Hawking Radiation: A Violation of the Zeroth Law of Thermodynamics.

According to modern theory, Hawking Radiation can be emitted from a non-rotating, non-charged Schwarzschild black hole. This radiation is thought to be a manifestation of a real thermodynamic process. The resulting temperature has always been viewed as a physical temperature in accordance with the zeroth law. However, it is readily apparent that the concept of a Hawking Temperature violates the zeroth law of thermodynamics. Hawking Radiation is said to correspond to a blackbody spectrum at a temperature, T$_{\mathrm{H}}=\hbar $c$^{\mathrm{3}}$/(8$\pi $GMk$_{\mathrm{B}})$, where $\hbar $, c, $\pi $, G, and k$_{\mathrm{B}}$ are well-known constants and M corresponds to the mass of the black hole. However, temperature is an intensive property.
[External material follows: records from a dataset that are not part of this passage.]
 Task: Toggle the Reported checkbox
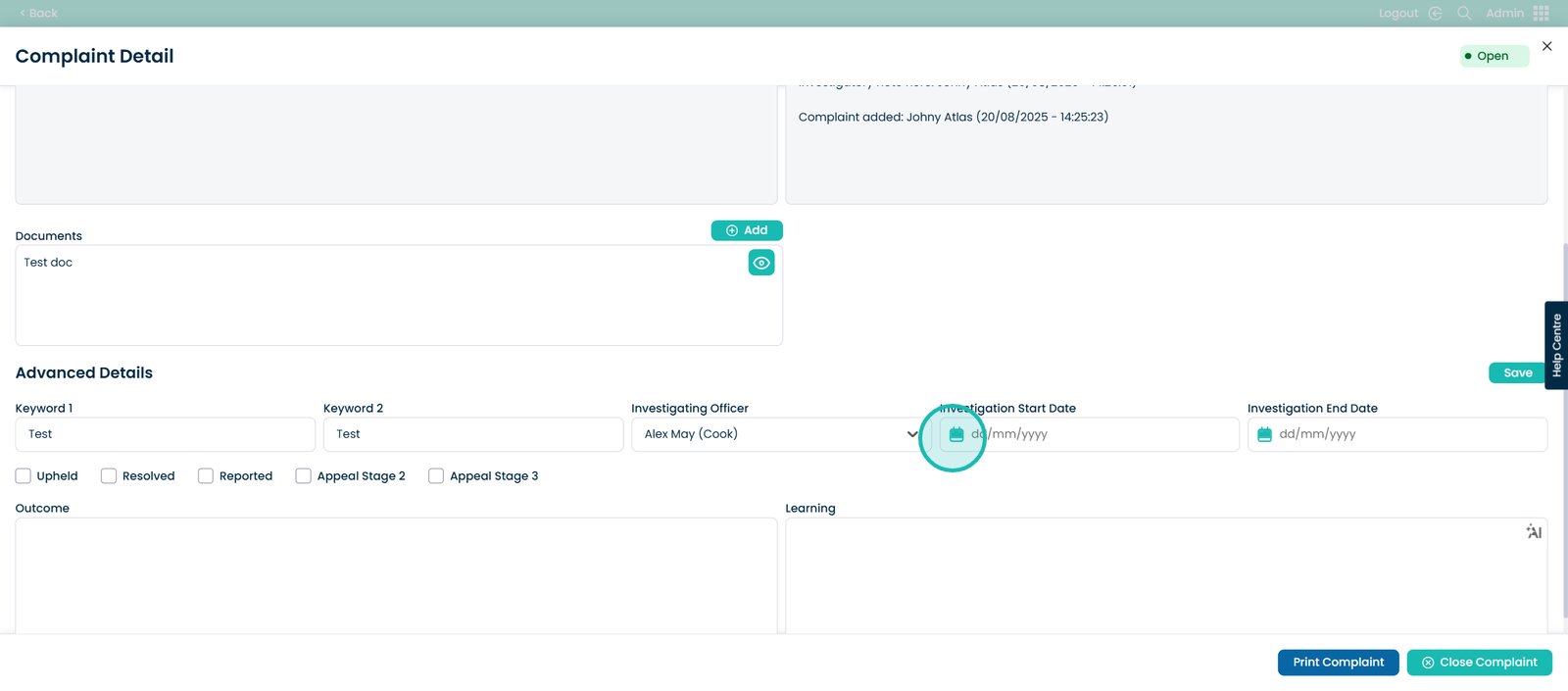pyautogui.click(x=206, y=476)
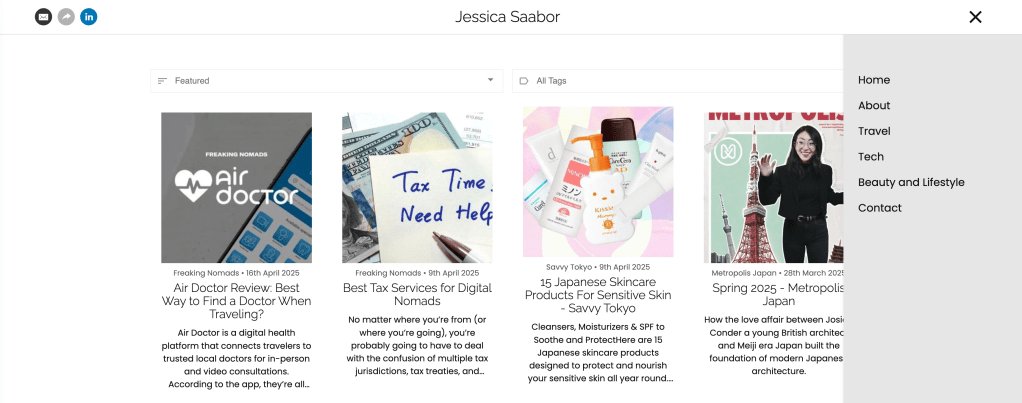Viewport: 1022px width, 403px height.
Task: Click the Contact menu link
Action: point(879,208)
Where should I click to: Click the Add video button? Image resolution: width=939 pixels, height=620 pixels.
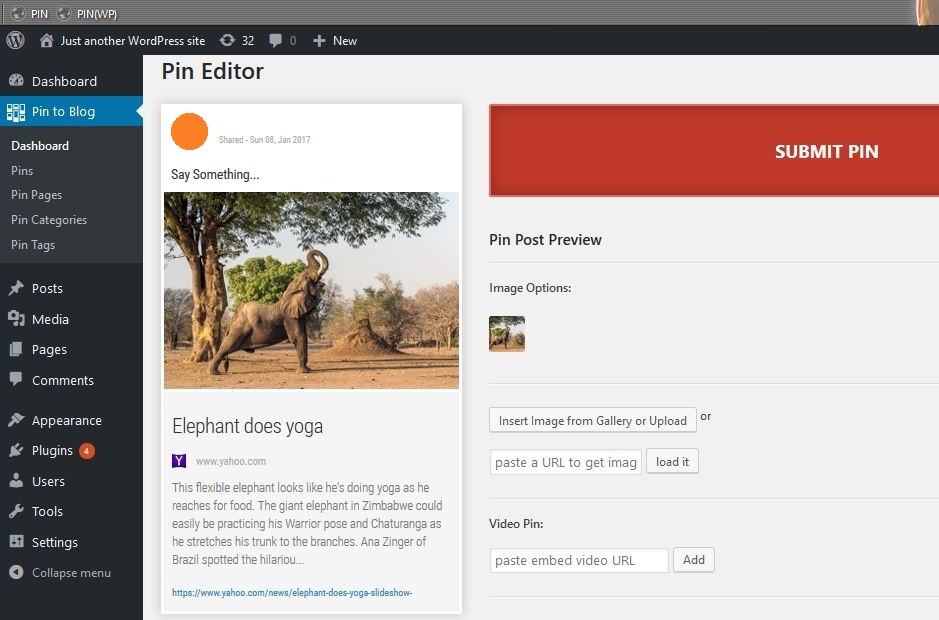tap(693, 559)
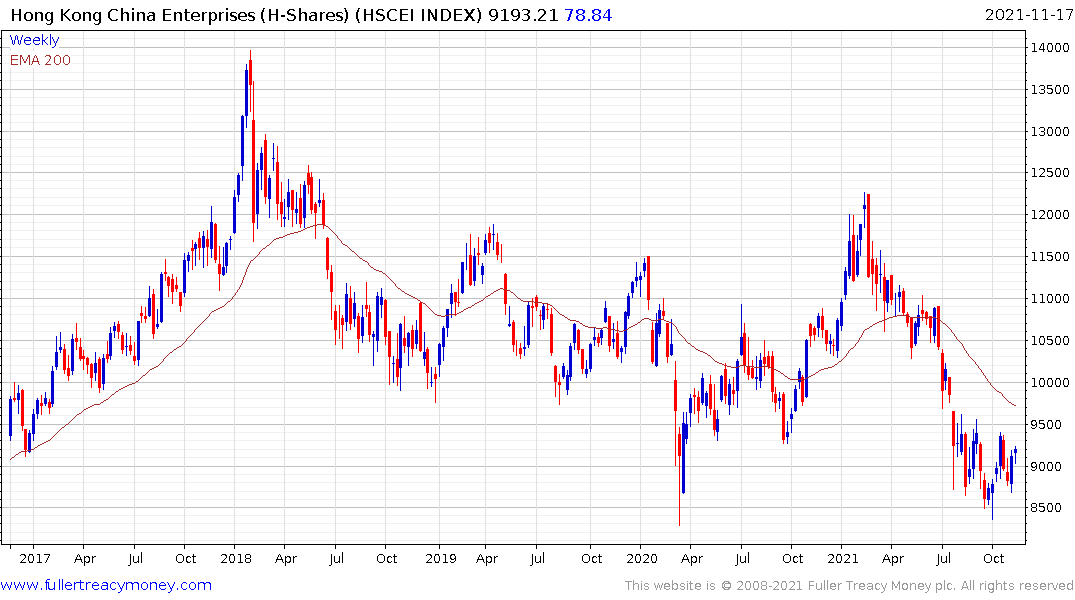The image size is (1075, 600).
Task: Click the 12000 price axis label
Action: (1051, 215)
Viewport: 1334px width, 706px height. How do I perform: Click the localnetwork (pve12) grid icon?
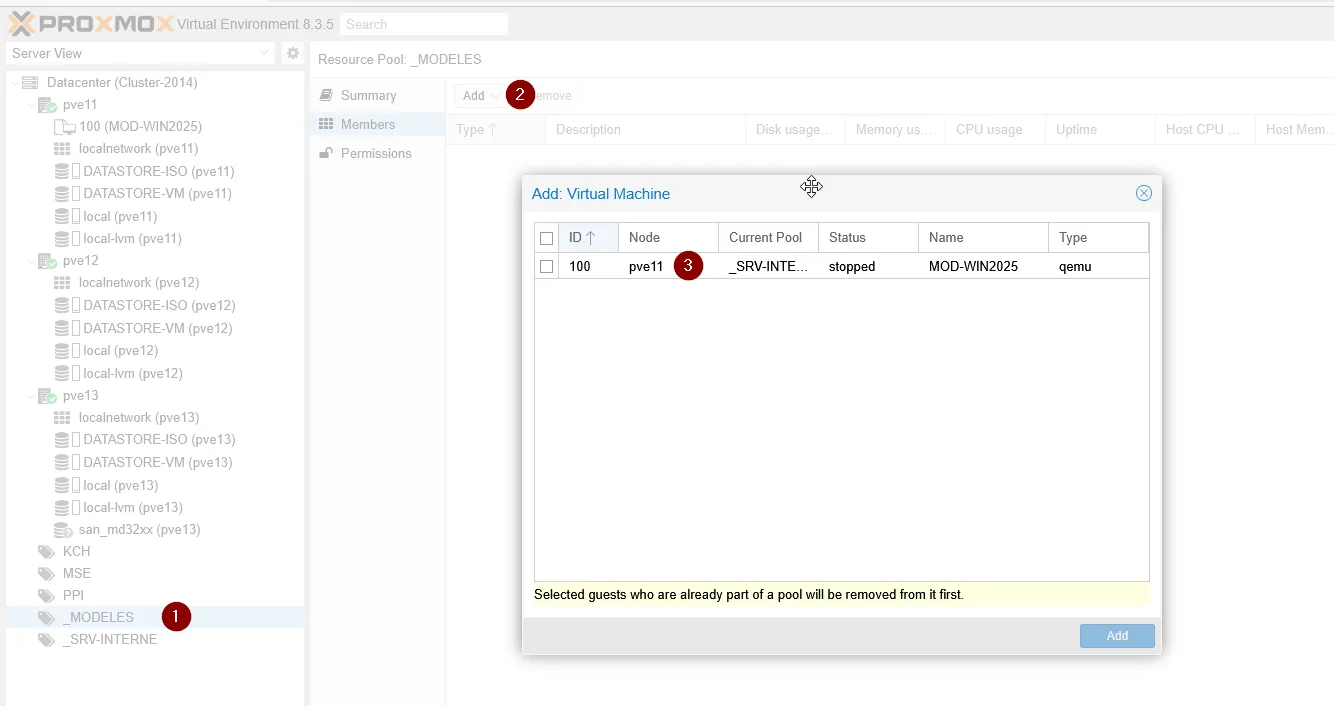point(62,283)
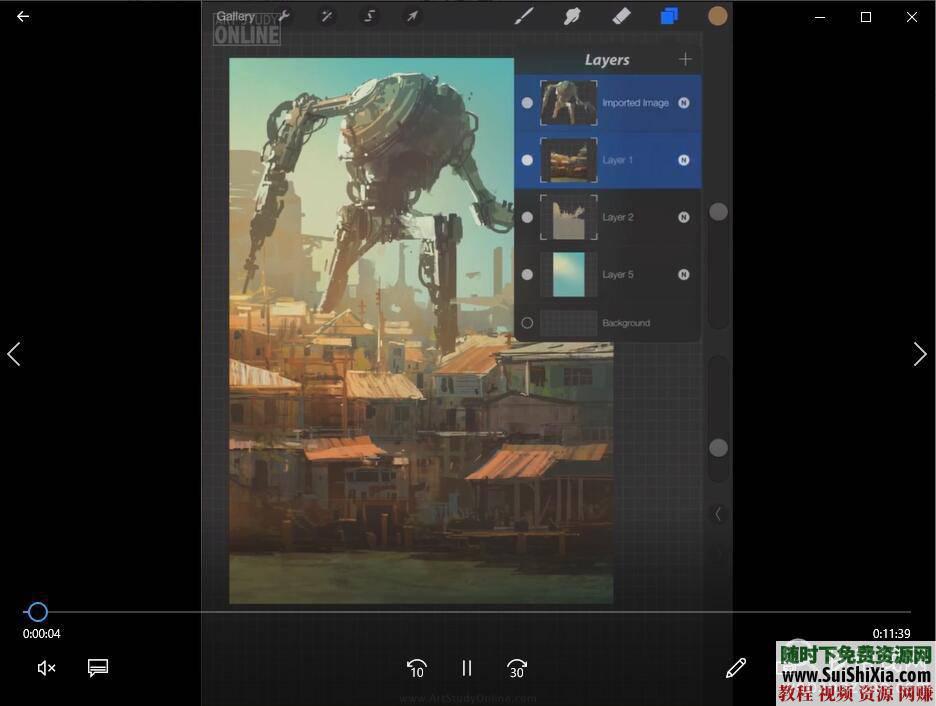Select the Eraser tool

620,16
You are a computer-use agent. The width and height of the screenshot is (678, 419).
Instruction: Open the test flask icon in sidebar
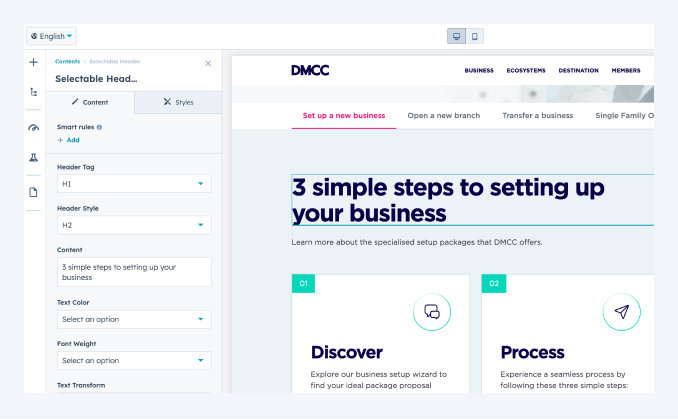[34, 158]
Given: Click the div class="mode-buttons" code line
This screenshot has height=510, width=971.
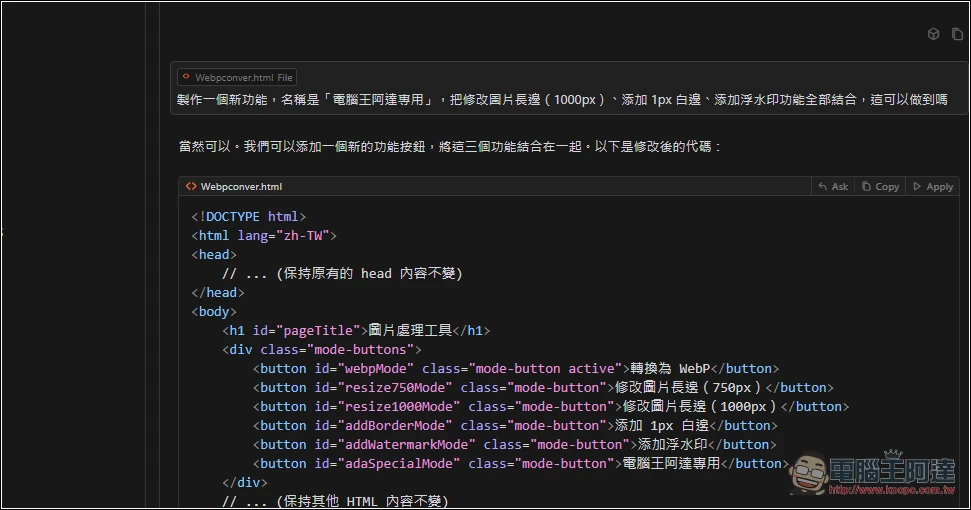Looking at the screenshot, I should pos(321,349).
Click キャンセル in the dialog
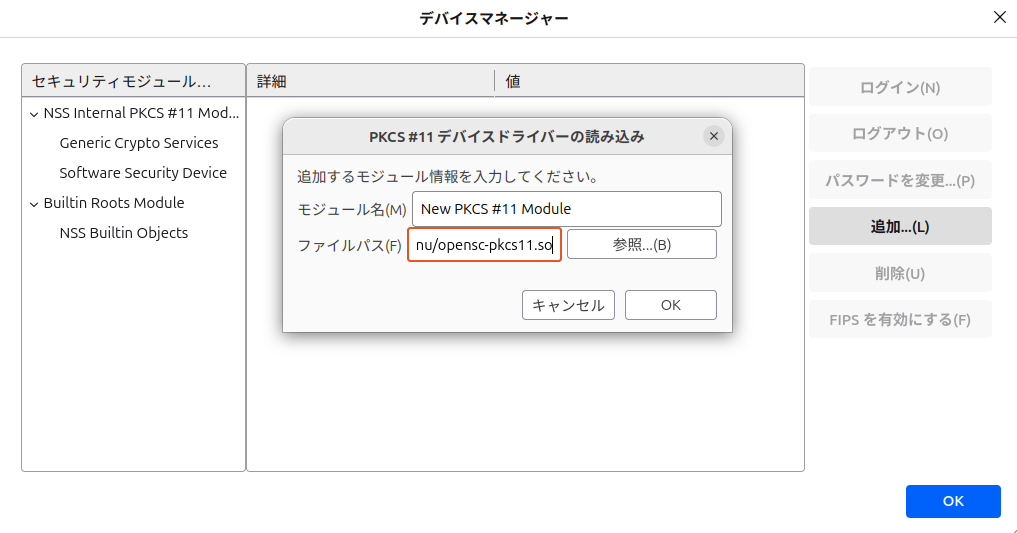The width and height of the screenshot is (1017, 533). (x=568, y=305)
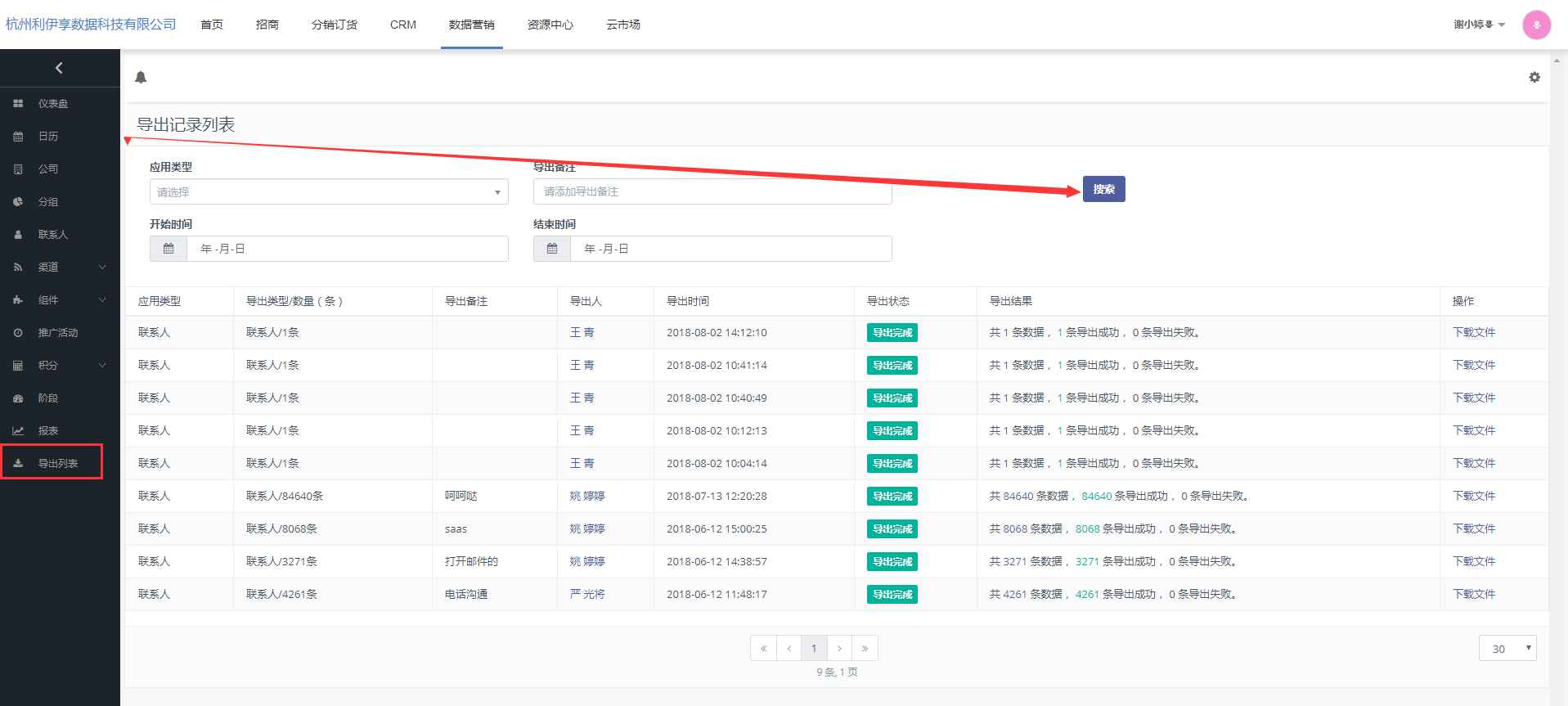The height and width of the screenshot is (706, 1568).
Task: Click 下载文件 for the 14:12:10 export
Action: (1473, 332)
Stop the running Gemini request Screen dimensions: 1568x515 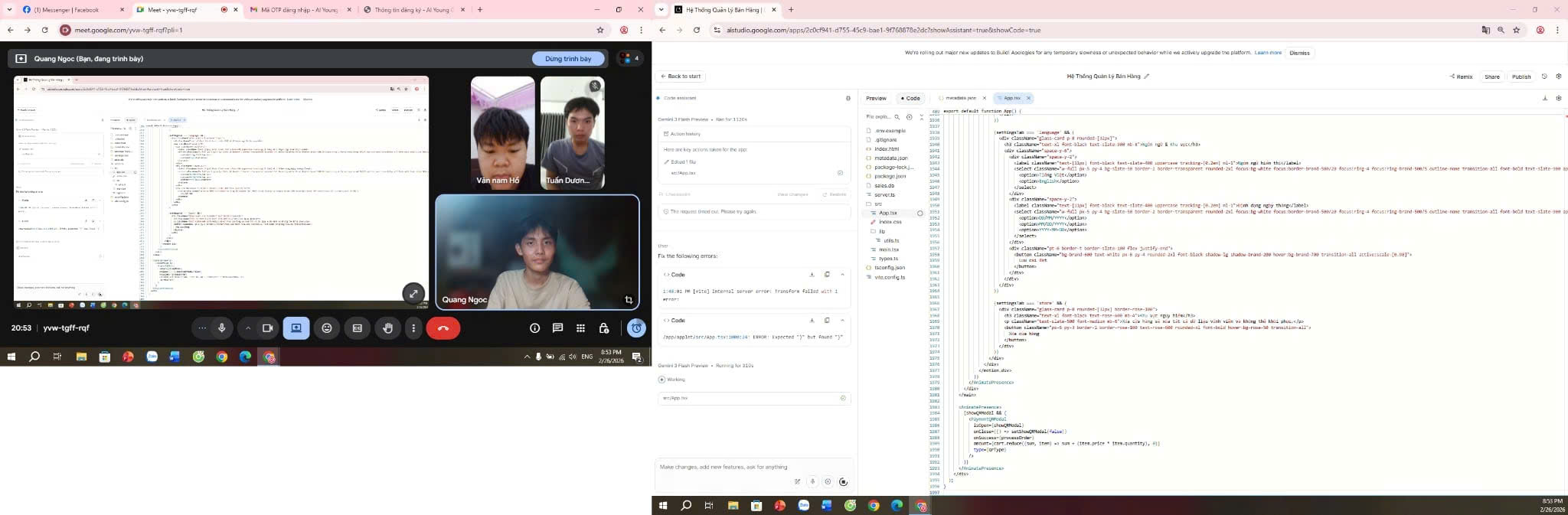tap(843, 482)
It cannot be made to depend on the mass of a system, an extensive property, without an associated extensive property, like volume, which in combination with M leads to an intensive property. If the left side of an equation is intensive in thermodynamics, then the right side must also be intensive. The equation for Hawking Temperature violates this rule. Furthermore, the production of a blackbody spectrum absolutely depends on the presence of a physical lattice as is well-known throughout metrology. The idea that such a spectrum can be generated from thermal equilibrium considerations alone is false.$^{\mathrm{1}}$ The point is made by considering perfectly reflecting cavities which are unable to emit any photons. As a result, black holes cannot be reconciled with the known laws of thermodynamics and Hawking Radiation does not exist. $^{\mathrm{1}}$Robitaille P.-M., IEEE Trans. Plasma Sci., 2003, v. 31(6), 1263-1267.